We never thought as far as the colic, teething, bedwetting, sleepless nights, and the crayon all over the walls, or the bombsite a toddler would create, in their once beautiful bedroom.

And it’s doubtful any of us could have imagined tantrums in the supermarket and brawls on the playground, as we daydreamed of building sand castles at the beach and sunny days playing in the park?

But have our children let us down, or have we all just been naively seduced by the notion of what parenting should be like?

The truth is parenting can be a joyous experience full of fun times together, but like any other relationship, it does take a lot of time and patience to build rewarding, loving relationships with our children.

It doesn’t matter what parenting tools or techniques we use, or how much advice we receive from others, without enough time to devote to our children, it’s all worthless and ineffective.

The good news, however, is that it only takes time to build those happy, healthy, and successful relationships with our children.

But we have to make the time for it.


STREAMLINING

Having too many things on our ‘to do list’ takes our time and attention away from our children.

We would certainly all be more effective and more relaxed parents, if we did not have so many plates spinning in the air. The frustration arises, when we try to keep all those plates in the air and the inevitable happens, we drop a few.

As our children are those closest to us, they’re naturally more loving and forgiving than anyone or anything else in our life.

We certainly can put them off a lot easier than we can our Boss or our Tax Return. Sadly, for those reasons they are the ones who suffer the most when we are busy doing too many other things.

Even when we are spending time with our children, all too often we tend to still be thinking of past work or relationship issues, or fretting about the future, instead of concentrating on them.

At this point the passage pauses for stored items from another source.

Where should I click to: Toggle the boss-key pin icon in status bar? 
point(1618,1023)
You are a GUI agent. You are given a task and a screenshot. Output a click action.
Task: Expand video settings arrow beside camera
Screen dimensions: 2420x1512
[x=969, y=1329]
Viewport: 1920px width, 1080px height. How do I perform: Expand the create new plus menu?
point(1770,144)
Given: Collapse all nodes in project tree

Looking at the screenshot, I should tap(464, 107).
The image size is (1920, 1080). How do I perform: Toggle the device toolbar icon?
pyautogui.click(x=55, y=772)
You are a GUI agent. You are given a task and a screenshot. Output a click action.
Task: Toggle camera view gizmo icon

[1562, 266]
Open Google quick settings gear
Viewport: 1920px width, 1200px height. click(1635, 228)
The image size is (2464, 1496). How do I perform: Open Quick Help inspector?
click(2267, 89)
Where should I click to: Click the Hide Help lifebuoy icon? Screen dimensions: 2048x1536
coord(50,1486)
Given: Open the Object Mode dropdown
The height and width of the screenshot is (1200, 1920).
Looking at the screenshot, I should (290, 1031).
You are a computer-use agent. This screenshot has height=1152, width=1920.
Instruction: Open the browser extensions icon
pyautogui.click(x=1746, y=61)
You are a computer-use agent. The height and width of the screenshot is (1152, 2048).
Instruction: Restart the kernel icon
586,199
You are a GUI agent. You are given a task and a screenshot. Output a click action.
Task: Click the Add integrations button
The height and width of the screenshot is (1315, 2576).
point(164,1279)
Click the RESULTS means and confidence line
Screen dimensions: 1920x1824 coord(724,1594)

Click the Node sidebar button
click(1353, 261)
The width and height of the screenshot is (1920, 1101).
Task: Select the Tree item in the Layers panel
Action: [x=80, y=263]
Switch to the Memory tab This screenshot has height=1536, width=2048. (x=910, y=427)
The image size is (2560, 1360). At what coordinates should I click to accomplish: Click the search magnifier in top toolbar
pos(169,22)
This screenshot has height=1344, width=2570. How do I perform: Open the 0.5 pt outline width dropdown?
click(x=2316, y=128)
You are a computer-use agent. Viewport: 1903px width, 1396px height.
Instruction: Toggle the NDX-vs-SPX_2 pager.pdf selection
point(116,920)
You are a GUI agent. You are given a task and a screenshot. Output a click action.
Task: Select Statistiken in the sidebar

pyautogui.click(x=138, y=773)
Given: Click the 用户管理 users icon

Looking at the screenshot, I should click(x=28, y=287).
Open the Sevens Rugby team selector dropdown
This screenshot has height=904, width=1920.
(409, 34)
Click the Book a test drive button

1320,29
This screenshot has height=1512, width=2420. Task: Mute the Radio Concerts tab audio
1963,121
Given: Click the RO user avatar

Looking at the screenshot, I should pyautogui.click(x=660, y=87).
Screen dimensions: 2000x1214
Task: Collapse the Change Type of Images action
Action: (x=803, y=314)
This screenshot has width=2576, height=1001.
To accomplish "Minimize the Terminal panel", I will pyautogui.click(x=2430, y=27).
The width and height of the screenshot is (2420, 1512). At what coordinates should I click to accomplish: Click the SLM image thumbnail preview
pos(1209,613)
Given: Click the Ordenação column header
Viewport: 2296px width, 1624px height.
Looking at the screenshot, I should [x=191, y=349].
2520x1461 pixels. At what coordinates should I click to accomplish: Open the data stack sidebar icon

Understandably with our busy schedules and hectic lifestyles, our minds can and do easily wander from the trivia of our children’s conversations or complaints, to our more pressing grown up issues.

We will all be more efficient and effective parents though if, we learn how to streamline our commitments. For parenting to run smoothly, we have to be organised, but too many diaries, schedules, plans and to do lists, just keeps us constantly busy.

Seeing in black and white everything everyone else wants us to do, and how much has to be done, can feel daunting. And putting a slot in our diaries for our children’s ‘Us Time’ can easily get lost.

The less plates we have spinning, the less breakages we are responsible for, so it’s time to drop those ‘Time Takers’ once and for all.

Keeping one diary and one intention for the day; to be happy spending time doing what we love, with those we love most, is all we really need.